There are also hotter seat heaters; copper-free brake pads; better-damped interior door handles and more-refined door opening and closing; a reinforced seat frame; aluminum fenders and a shift knob that’s 1.4 ins. (36 mm) taller.

Visually the new gen looks very similar to the outgoing Crosstrek, apart from some black-plastic cladding now placed around wheel wells and the restyled grille.

The most noticeable change for drivers of old to new Sport and Limited grades may be the upgraded 2.5L 4-cyl. direct-injected Boxer engine. The 2.5L now has a 700-rpm lower torque peak and 2 lb.-ft. more peak torque, rated at 178 lb.-ft. at 3,700 rpm for ’24 models; peak horsepower remains the same as in the ’23 model: 182 hp @ 5,800 rpm.

**Things to do**.
[1] From the Crosstrek text, transcribe word for word the part starting with "There are also" and going on through "hp @ 5,800 rpm.".
[2] Shorten the paragraph of the Crosstrek text that begins "The most noticeable change for drivers" into a brief list that keeps its main facts.
[3] Write what comes next in the Crosstrek text, picking up after its final sentence.

**Data provided**.
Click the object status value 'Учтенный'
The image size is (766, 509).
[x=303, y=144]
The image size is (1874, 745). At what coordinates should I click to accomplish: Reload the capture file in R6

**Task-by-task answers**.
[1]
There are also hotter seat heaters; copper-free brake pads; better-damped interior door handles and more-refined door opening and closing; a reinforced seat frame; aluminum fenders and a shift knob that’s 1.4 ins. (36 mm) taller.

Visually the new gen looks very similar to the outgoing Crosstrek, apart from some black-plastic cladding now placed around wheel wells and the restyled grille.

The most noticeable change for drivers of old to new Sport and Limited grades may be the upgraded 2.5L 4-cyl. direct-injected Boxer engine. The 2.5L now has a 700-rpm lower torque peak and 2 lb.-ft. more peak torque, rated at 178 lb.-ft. at 3,700 rpm for ’24 models; peak horsepower remains the same as in the ’23 model: 182 hp @ 5,800 rpm.

[2]
- Likely the most noticeable change for drivers moving from old to new Sport and Limited grades: the upgraded 2.5L 4-cyl. direct-injected Boxer engine
- Torque peak is 700 rpm lower, with 2 lb.-ft. more peak torque: 178 lb.-ft. at 3,700 rpm for '24 models
- Peak horsepower is the same as the '23 model: 182 hp @ 5,800 rpm

[3]
The base 2.0L 4-cyl. Boxer holds the line across the board for ’24 from ’23, with output of 152 hp and 145 lb.-ft. of torque. However, Subaru says it reworked a lot of the 2.0L’s parts, including the cylinder head and cylinder head plate, piston rings, alternator, engine mounts, intake and exhaust manifolds and the auxiliary belt system, to improve efficiency, reliability and NVH. The 2.5L has some of those same updates, as well as a new rocker cover and AC brackets.

Without having driven the second-gen Crosstrek lately, we can’t say we noticed the lower torque peak of the 2.5L all that much, but certainly we are in favor of more torque coming on sooner in all vehicles. After driving so many battery-electric vehicles lately, we’ve been spoiled by instant thrust.

Off-the-line acceleration is good in our testing, however acceleration from 40-50 mph (64-80 km/h) isn’t. The 2.5L does have relatively modest output and, paired with Subaru’s Lineartronic CVT (the 6-speed manual is discontinued), makes for a not very thrilling ride.

The transmission has some classic CVT droning upon flooring the accelerator. We also wish for faux gear changes that some automakers use with their CVTs to give them more of a step-gear automatic, and thus sporty, character. At least there are paddle shifters in most grades for drivers to self “shift.”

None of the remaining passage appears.